Rethinking female pollution: The beng of Côte d'lvoire

  • Published:
Dialectical Anthropology Aims and scope Submit manuscript

Conclusion

I have proposed an understanding of Beng gender symbolism that relates to sociological considerations. In so doing, I resist the temptation to link isolated cases of feminine pollution to notions of essential impurity defining all women. At the same time, I borrow from a venerable tradition in anthropology that seeks to understand systems of symbolism in relation to social features. As Marcel Mauss suggested earlier in this century, and as Douglas has continued to demonstrate, ideas about the body must be tied intimately to ideas about society, and notions of gender pollution should be no exception.

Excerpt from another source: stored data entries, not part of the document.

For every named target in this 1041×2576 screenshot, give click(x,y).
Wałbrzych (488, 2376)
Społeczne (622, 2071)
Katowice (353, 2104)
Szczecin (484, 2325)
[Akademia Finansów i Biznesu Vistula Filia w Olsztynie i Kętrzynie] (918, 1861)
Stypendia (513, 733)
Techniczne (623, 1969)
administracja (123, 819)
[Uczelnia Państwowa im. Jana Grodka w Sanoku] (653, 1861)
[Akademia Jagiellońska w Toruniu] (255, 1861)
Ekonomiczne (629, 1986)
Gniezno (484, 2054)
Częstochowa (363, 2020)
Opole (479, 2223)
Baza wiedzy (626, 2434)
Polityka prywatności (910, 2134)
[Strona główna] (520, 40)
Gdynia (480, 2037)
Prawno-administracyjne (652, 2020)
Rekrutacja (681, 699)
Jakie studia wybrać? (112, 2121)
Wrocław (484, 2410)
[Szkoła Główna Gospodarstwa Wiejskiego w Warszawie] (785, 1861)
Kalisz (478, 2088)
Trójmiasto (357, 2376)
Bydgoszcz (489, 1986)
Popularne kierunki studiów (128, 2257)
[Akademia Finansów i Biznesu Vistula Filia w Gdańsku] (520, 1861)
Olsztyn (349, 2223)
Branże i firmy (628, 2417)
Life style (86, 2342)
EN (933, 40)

Indeed, in scanning the now voluminous literature on female pollution, one can't help but notice that many, though not all, of the societies described have a system of patrilineal descent, and a newlywed couple moves in permanently with the groom's family. It is possible to hypothesize that it is precisely in this type of society in which one would expect to find notions of feminine pollution, as a metaphor for the sociological marginality of women. Strathern showed this to be the case for the Mount Hageners of Papua New Guinea. Others have since remarked on this connection between the sociological liminality of women in patrilineal systems, and the corresponding presence of conceptions of female pollution. But this simple correlation of social marginality with symbolic dirt, while seductive, should not be taken as all-encompassing.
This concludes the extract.